• **Work instructions**
(a) According to the JFS patch discussion, which cookie values does NFSv4 reserve, and for what purposes?
(b) Transcribe the passage of the JFS patch discussion between "For the sake" and "a regular entry.", inclusive.

* begin Document excerpt *

It does sound like a jfs bug, and I don't know if anyone tests nfs
exports of jfs regularly.

It might be interesting to get a network trace (something like tcpdump
-s0 -wtmp.pcap; then "wireshark tmp.pcap" and look at the "cookie"
fields in the readdir calls and replies. The server shouldn't return
the same one twice on one read through the directory. And when the
client uses a cookie it should get the next entries, not
already-returned entries.)

You could also just run "strace -egetdents64 -v ls" on the server on
the exported filesystem, in a problem directory, and see if the offsets
are unique.

--b.

2013-08-15 03:55:21

by Dave Kleikamp

[permalink] [raw]
Subject: [PATCH] jfs: avoid misuse of cookie value of 2

For the sake of those not watching
https://bugzilla.kernel.org/show_bug.cgi?id=60737

It looks like the problem is that jfs was using a cookie value of 2 for
a real directory entry, where NFSv4 expect 2 to represent "..". This
patch has so far only been lightly tested.

NFSv4 reserves cookie values 0, 1 and 2 for a rewind, and the "." and ".."
entries. jfs was using 0 and 1 for "." and "..", but 2 for a regular entry.
This patch makes jfs conform by using 1 and 2 for "." and ".." and fixes
any regular entry using the value 2.

Signed-off-by: Dave Kleikamp <[email protected]>

diff --git a/fs/jfs/jfs_dtree.c b/fs/jfs/jfs_dtree.c
index 8743ba9..93466e8 100644
--- a/fs/jfs/jfs_dtree.c
+++ b/fs/jfs/jfs_dtree.c
@@ -349,11 +349,8 @@ static u32 add_index(tid_t tid, struct inode *ip, s64 bn, int slot)

ASSERT(DO_INDEX(ip));

- if (jfs_ip->next_index < 2) {
- jfs_warn("add_index: next_index = %d. Resetting!",
- jfs_ip->next_index);
- jfs_ip->next_index = 2;
- }
+ if (jfs_ip->next_index < 3) {
+ jfs_ip->next_index = 3;

index = jfs_ip->next_index++;

@@ -2864,7 +2861,7 @@ void dtInitRoot(tid_t tid, struct inode *ip, u32 idotdot)
} else
ip->i_size = 1;

- jfs_ip->next_index = 2;
+ jfs_ip->next_index = 3;
} else
ip->i_size = IDATASIZE;

@@ -2951,7 +2948,7 @@ static void add_missing_indices(struct inode *inode, s64 bn)

* end Document excerpt *
* begin Data shown *

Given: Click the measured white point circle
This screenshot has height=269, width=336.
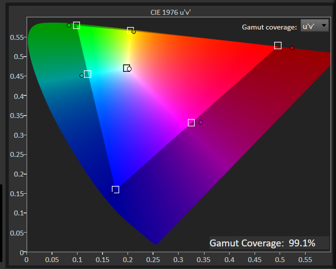Looking at the screenshot, I should coord(129,69).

* end Data shown *

• **The responses**
(a) NFSv4 reserves cookie values 0, 1 and 2 for a rewind and the "." and ".." entries.

(b)
For the sake of those not watching
https://bugzilla.kernel.org/show_bug.cgi?id=60737

It looks like the problem is that jfs was using a cookie value of 2 for
a real directory entry, where NFSv4 expect 2 to represent "..". This
patch has so far only been lightly tested.

NFSv4 reserves cookie values 0, 1 and 2 for a rewind, and the "." and ".."
entries. jfs was using 0 and 1 for "." and "..", but 2 for a regular entry.